Democrats in the White House and the US Congress accused 47 Republican senators of undermining US President Barack Obama in international talks to curb Iran’s nuclear program, saying that trying to upend diplomatic negotiations was tantamount to rushing into war with Tehran.
“The decision to undercut our president and circumvent our constitutional system offends me as a matter of principle,” US Vice President Joe Biden said in a statement.
In an open letter on Monday to the leaders of Iran, the Republican senators warned that any nuclear deal the Iranians cut with Obama could expire the day he leaves the White House. The letter was an aggressive attempt to make it more difficult for Obama and five world powers to strike an initial agreement by the end of the month to limit Iran’s nuclear program, which Tehran insists is for peaceful purposes.
Republicans worry that Iran is not negotiating in good faith, and that a deal would be insufficient and unenforceable, allowing Iran to eventually become a nuclear-armed state.
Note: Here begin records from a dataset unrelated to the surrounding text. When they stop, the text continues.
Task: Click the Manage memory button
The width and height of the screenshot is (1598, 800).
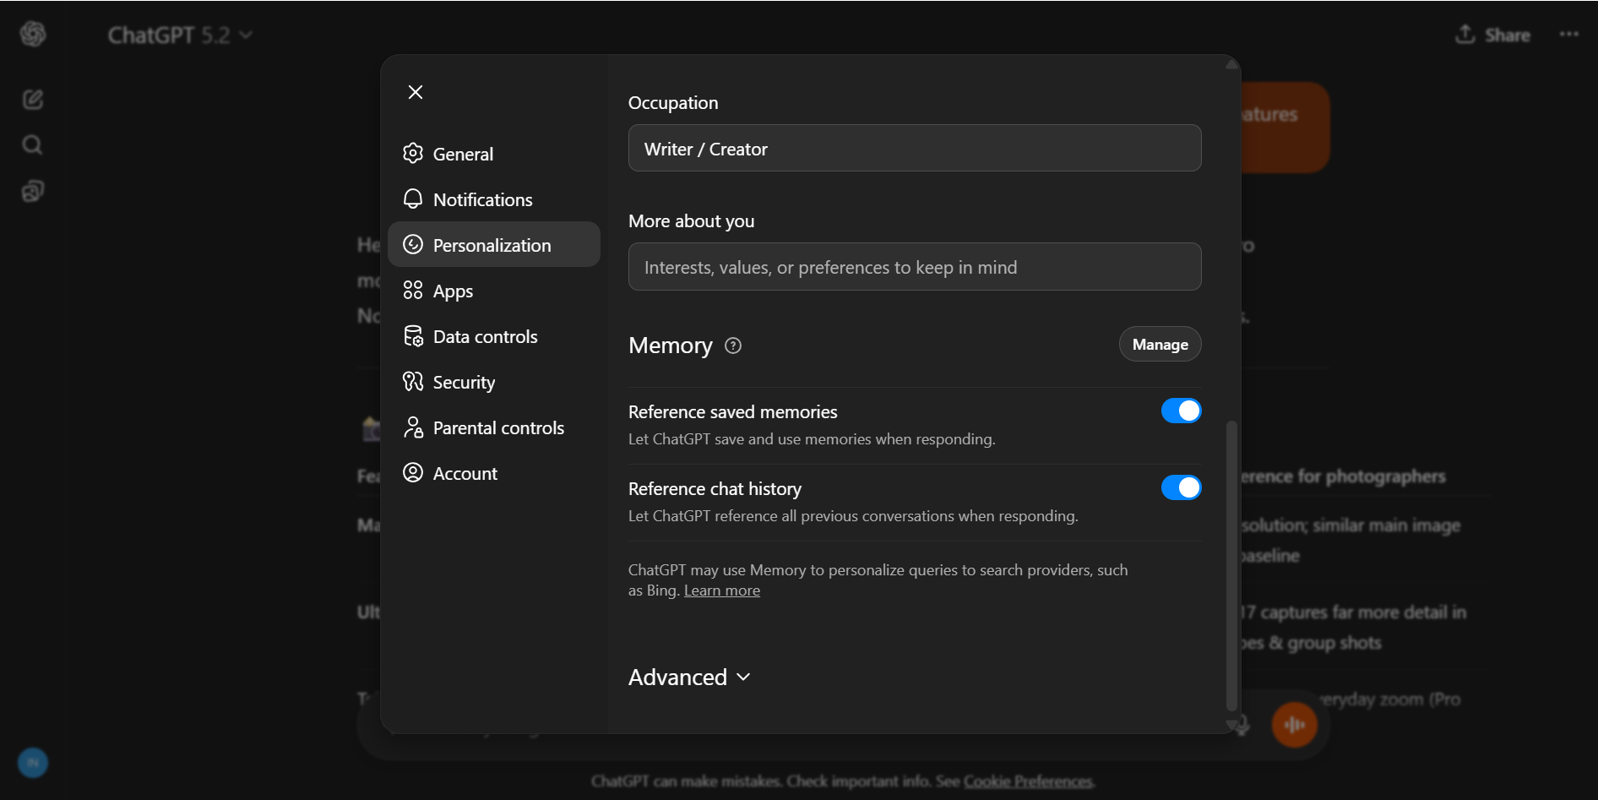Action: point(1160,345)

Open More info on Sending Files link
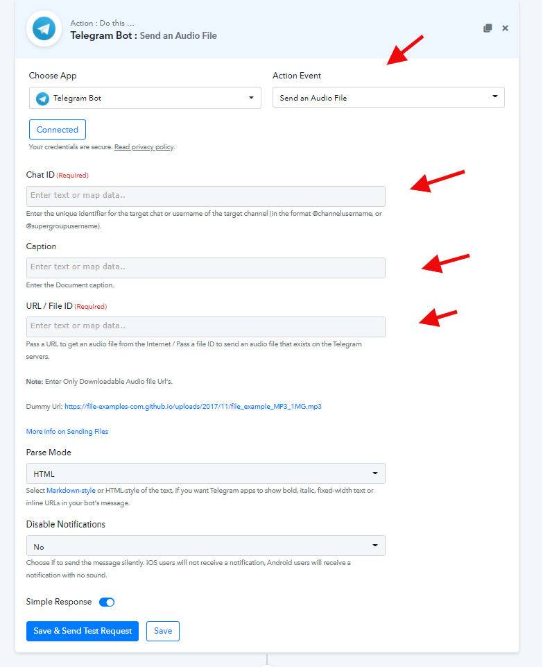(x=67, y=431)
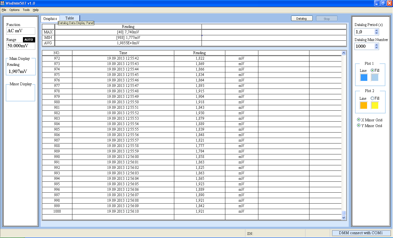Switch to the Graphics tab
This screenshot has height=238, width=393.
tap(50, 19)
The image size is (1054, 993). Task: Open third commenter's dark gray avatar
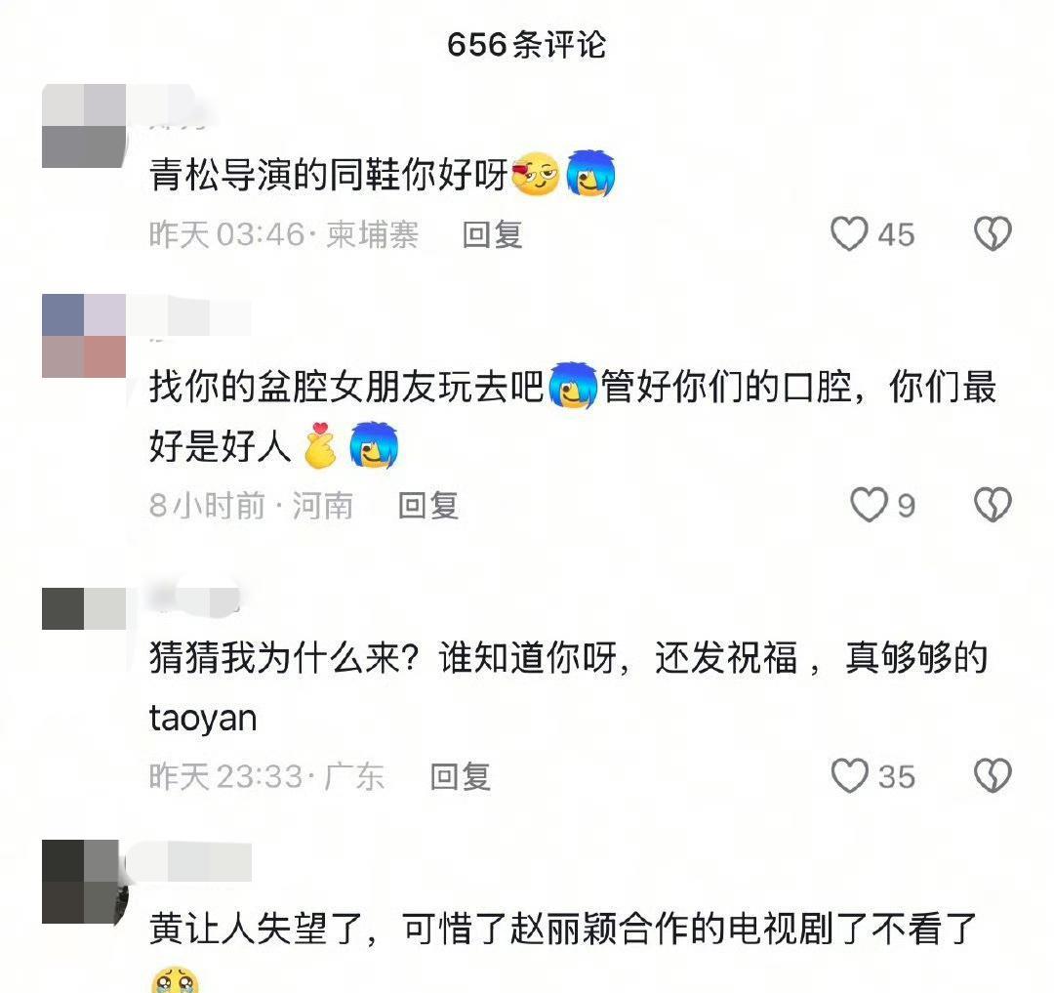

They have made a series of proposals to undercut or block it — from requiring US Senate approval for any agreement to ordering new penalty sanctions against Iran or even making a pre-emptive declaration of war.
The Republicans’ move comes just days after Israeli Prime Minister Benjamin Netanyahu spoke to a joint meeting of Congress at Republican US House of Representatives Speaker John Boehner’s invitation.
In his address, Netanyahu bluntly told the US that a deal would pave Iran’s path to a nuclear bomb.
“I think it’s somewhat ironic that some members of Congress want to make common cause with the hardliners in Iran,” Obama said, referring to conservative Iranians who also are leery of, or downright against, the negotiations. “It’s an unusual coalition.”
The letter, written by first-term US Senator Tom Cotton, was addressed to the “Leaders of the Islamic Republic of Iran” and presents itself as a constitutional primer to the government of a US adversary. US Senate Majority Leader Mitch McConnell’s signature is on it, as are those of several prospective presidential candidates.
Explaining the difference between a Senate-ratified treaty and a mere agreement between Obama and Iranian Supreme Leader Ayatollah Ali Khamenei, the senators wrote: “The next president could revoke such an executive agreement with the stroke of a pen, and future Congresses could modify the terms of the agreement at any time.”
Iranian Minister of Foreign Affairs Mohammed Javad Zarif said the letter suggests the US is “not trustworthy.”
Zarif was quoted by the Web site of Iranian state TV yesterday as saying the letter was “unprecedented and undiplomatic.”
He had earlier dismissed the letter as a “propaganda ploy.”
US Senate Minority Leader Harry Reid said Republicans were driven by animosity toward Obama and were unwilling to recognize that US voters had twice elected him president.